Stored records

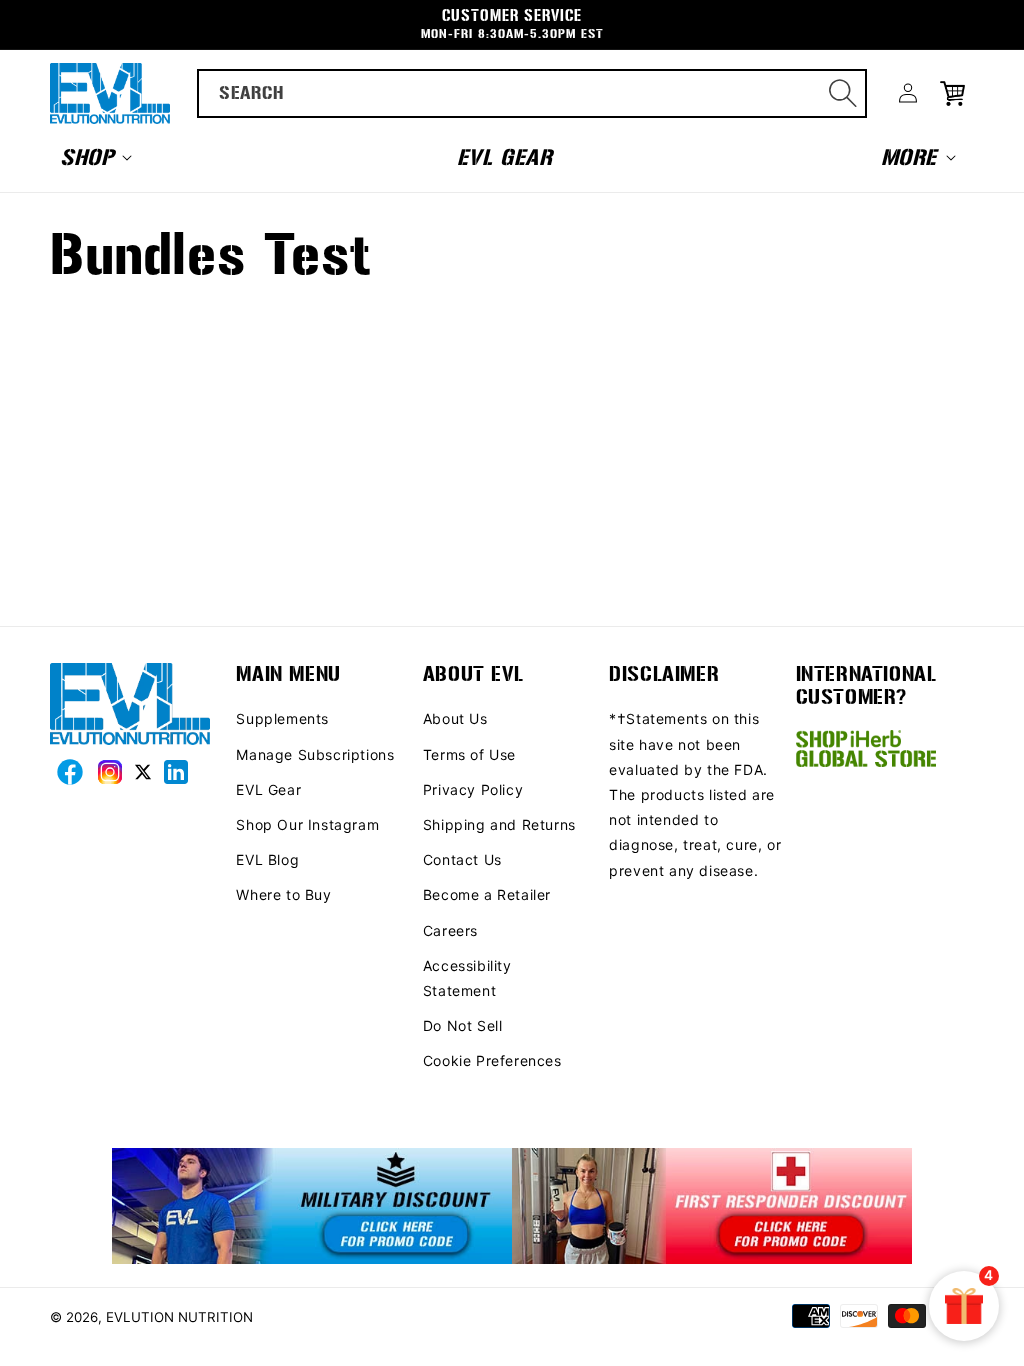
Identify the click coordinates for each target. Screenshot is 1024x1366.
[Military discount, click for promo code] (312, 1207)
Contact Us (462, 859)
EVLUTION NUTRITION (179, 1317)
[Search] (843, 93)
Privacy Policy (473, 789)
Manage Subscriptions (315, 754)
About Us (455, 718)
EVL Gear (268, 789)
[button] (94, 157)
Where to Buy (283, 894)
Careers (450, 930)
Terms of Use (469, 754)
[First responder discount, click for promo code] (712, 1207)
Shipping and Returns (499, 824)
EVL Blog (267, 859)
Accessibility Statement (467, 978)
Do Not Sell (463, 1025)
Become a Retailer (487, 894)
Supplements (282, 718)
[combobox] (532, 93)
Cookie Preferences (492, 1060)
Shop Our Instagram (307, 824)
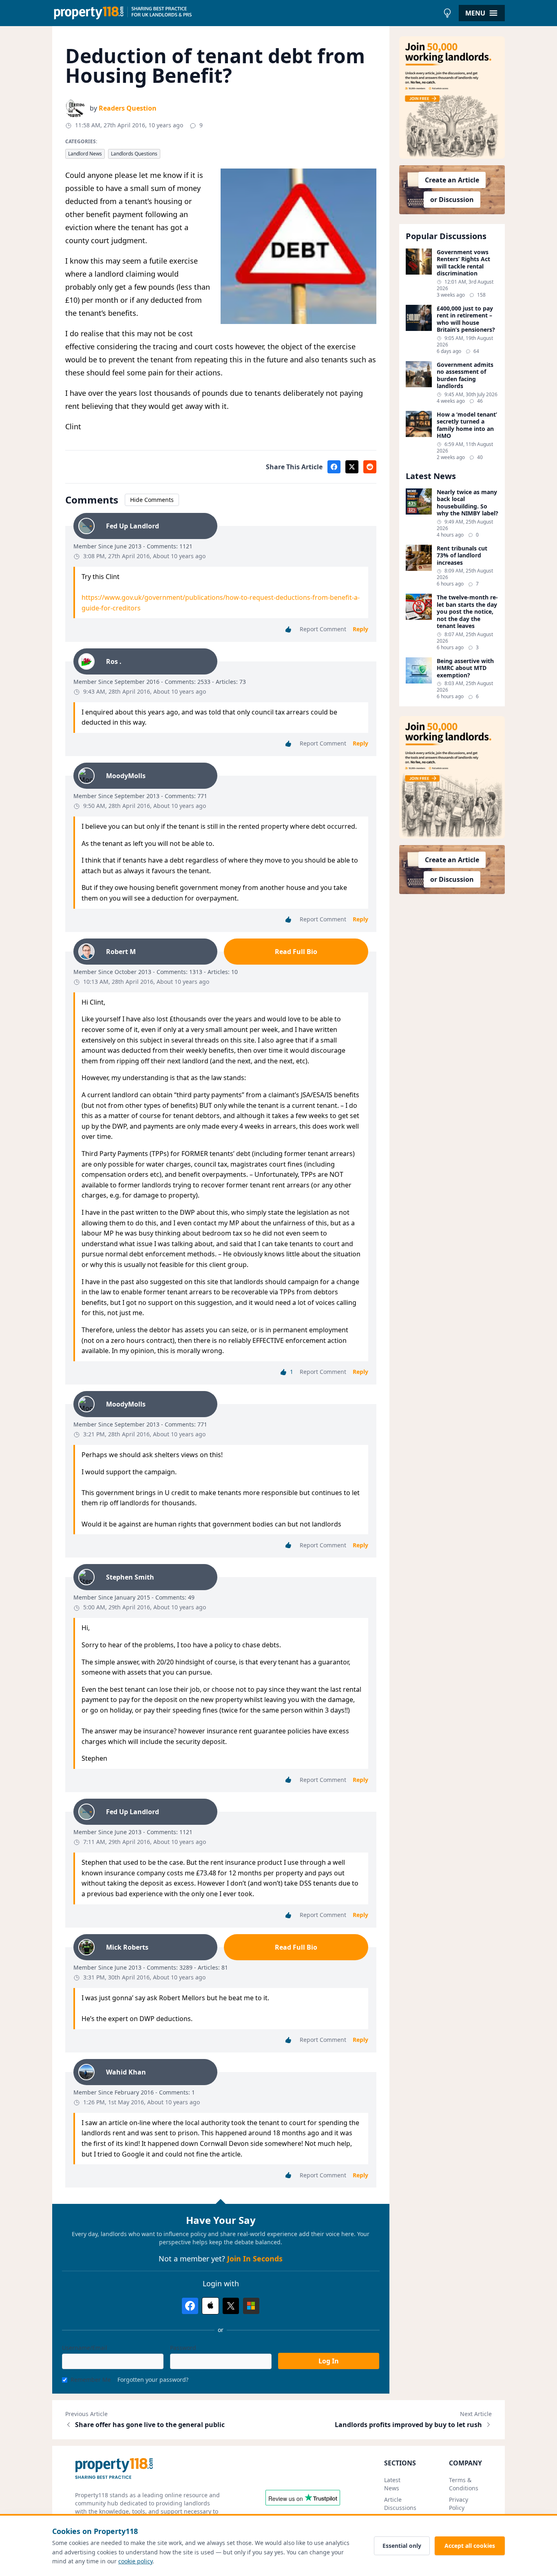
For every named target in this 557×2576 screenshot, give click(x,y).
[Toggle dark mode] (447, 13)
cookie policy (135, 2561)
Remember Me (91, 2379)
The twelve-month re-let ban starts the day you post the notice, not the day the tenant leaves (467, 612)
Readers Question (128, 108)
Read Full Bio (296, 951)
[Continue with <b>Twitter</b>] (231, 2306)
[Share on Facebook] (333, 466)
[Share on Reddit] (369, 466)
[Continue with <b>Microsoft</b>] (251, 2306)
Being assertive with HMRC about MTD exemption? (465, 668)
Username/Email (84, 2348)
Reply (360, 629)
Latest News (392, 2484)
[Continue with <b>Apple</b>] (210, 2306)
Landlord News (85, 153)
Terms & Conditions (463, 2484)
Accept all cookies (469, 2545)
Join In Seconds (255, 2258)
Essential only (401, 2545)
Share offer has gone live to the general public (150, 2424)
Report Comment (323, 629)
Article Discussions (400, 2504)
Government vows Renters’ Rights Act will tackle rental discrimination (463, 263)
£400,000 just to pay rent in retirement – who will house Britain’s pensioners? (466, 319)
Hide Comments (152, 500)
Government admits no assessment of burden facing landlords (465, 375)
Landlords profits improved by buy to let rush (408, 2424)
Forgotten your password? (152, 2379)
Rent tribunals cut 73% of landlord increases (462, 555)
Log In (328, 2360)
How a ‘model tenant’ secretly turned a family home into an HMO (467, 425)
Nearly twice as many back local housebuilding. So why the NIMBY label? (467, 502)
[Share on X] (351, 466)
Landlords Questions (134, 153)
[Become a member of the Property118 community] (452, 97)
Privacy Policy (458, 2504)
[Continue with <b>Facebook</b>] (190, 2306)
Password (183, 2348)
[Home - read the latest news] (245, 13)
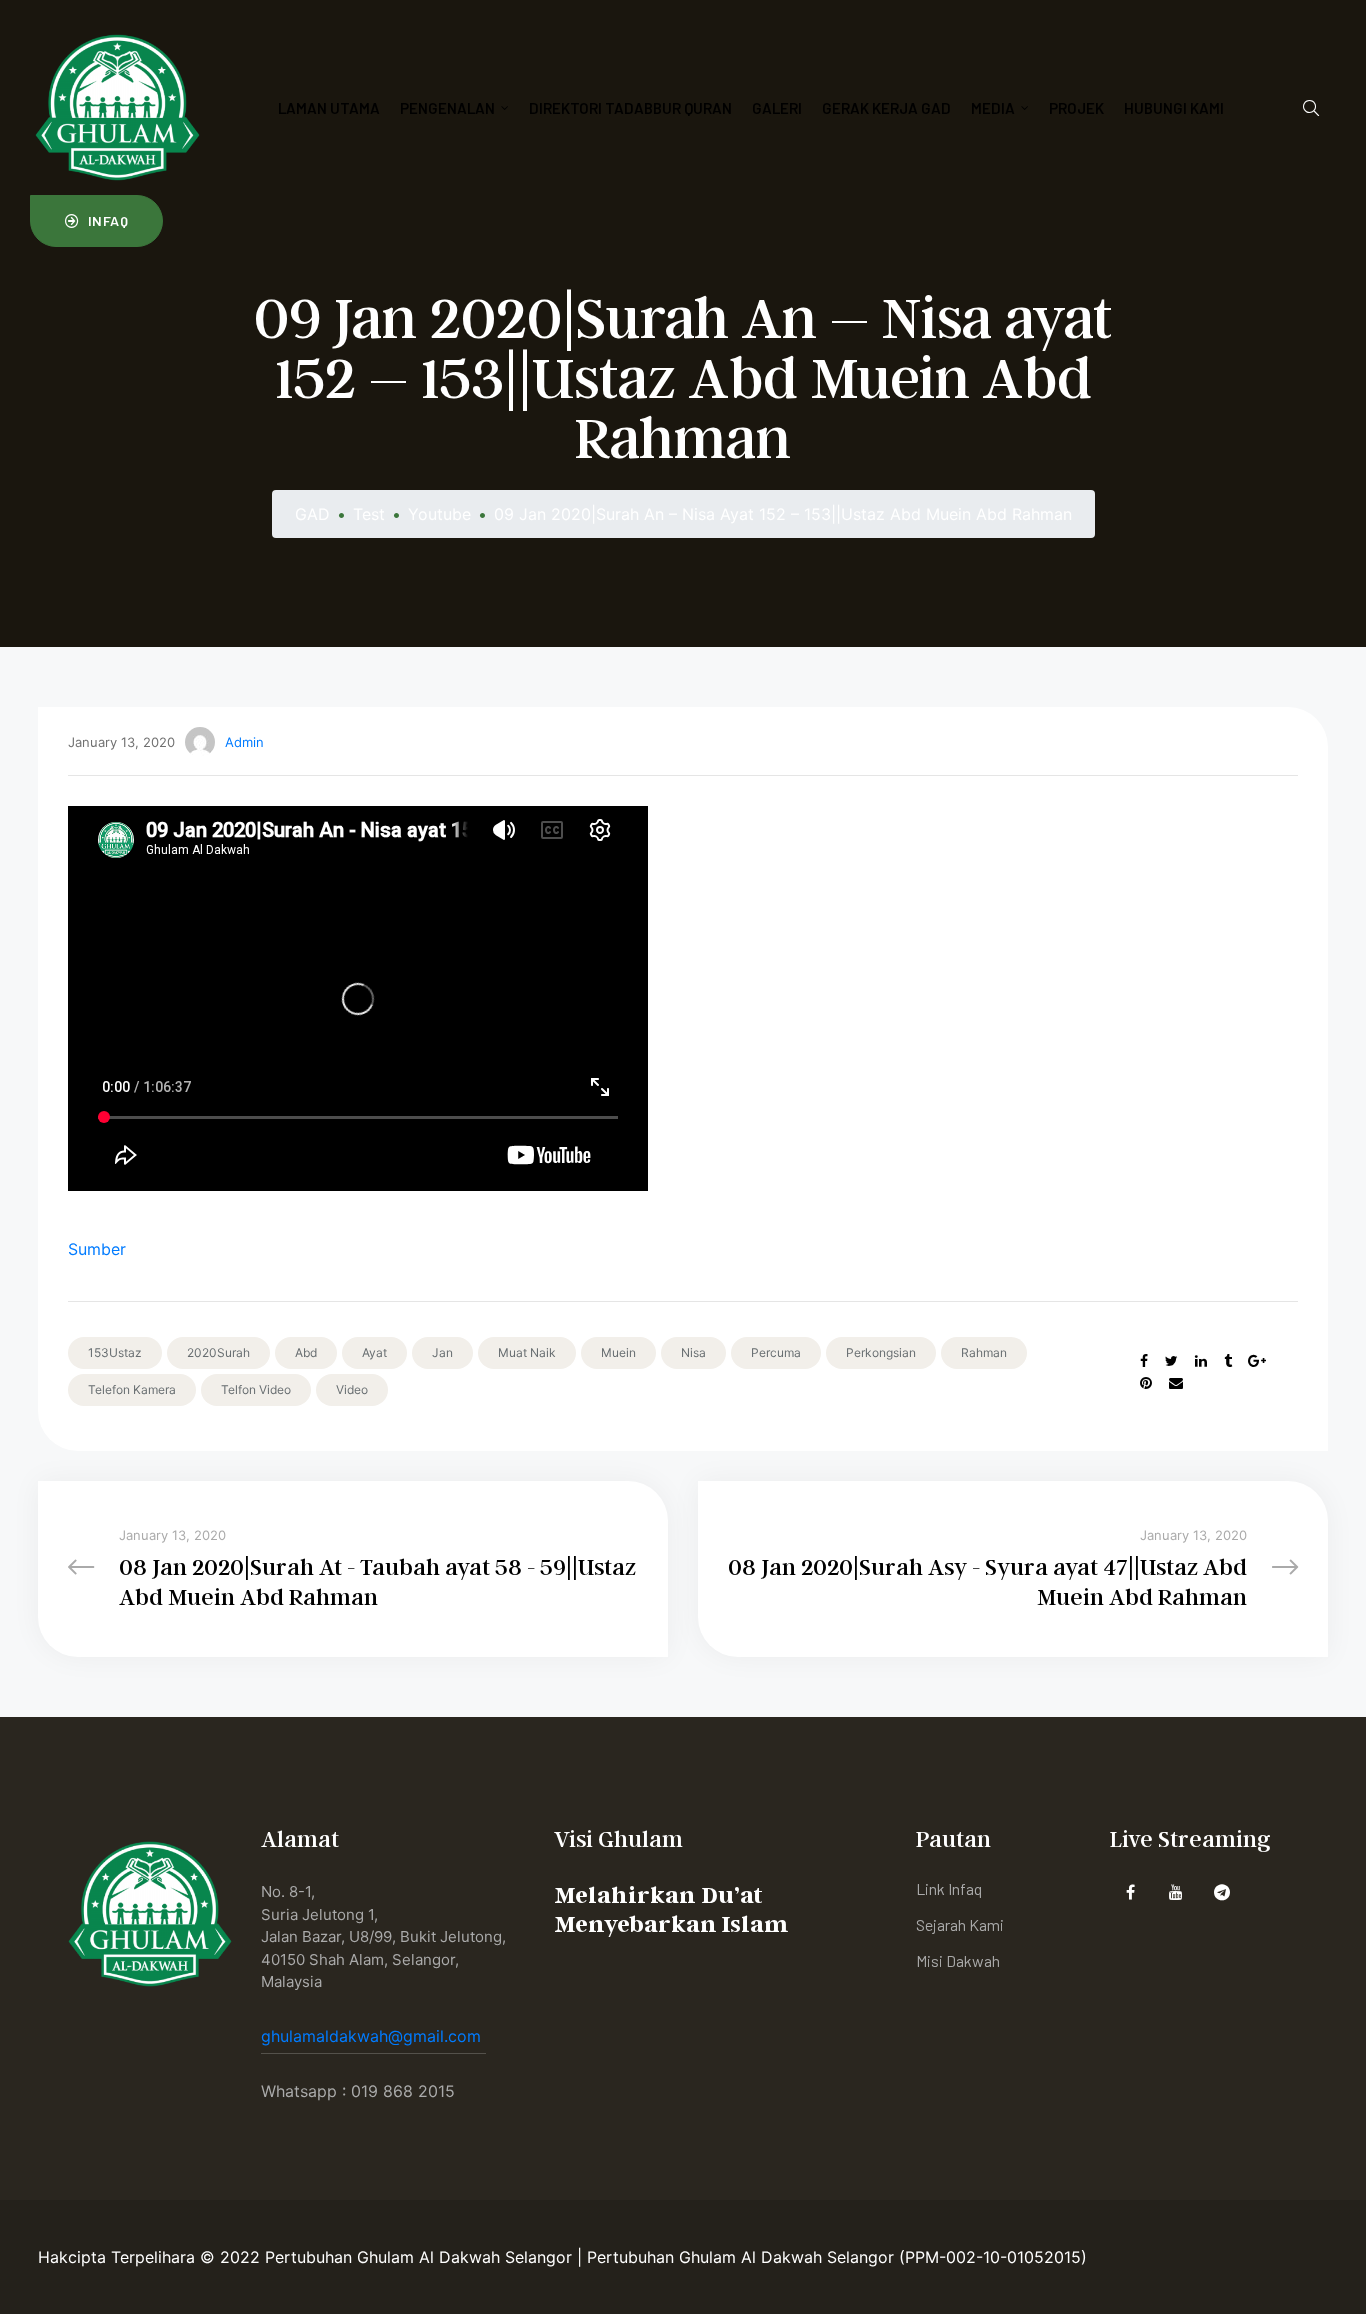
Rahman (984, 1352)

WHAT YOU SHOULD DO
Reproduce exactly the lines above from the line with "How a ‘model" to the line with "Password (183, 2348)", including both, and add nothing.

EXPECTED ANSWER
How a ‘model tenant’ secretly turned a family home into an HMO (467, 425)
Nearly twice as many back local housebuilding. So why the NIMBY label? (467, 502)
[Share on X] (351, 466)
Landlords Questions (134, 153)
[Become a member of the Property118 community] (452, 97)
Privacy Policy (458, 2504)
[Continue with <b>Facebook</b>] (190, 2306)
Password (183, 2348)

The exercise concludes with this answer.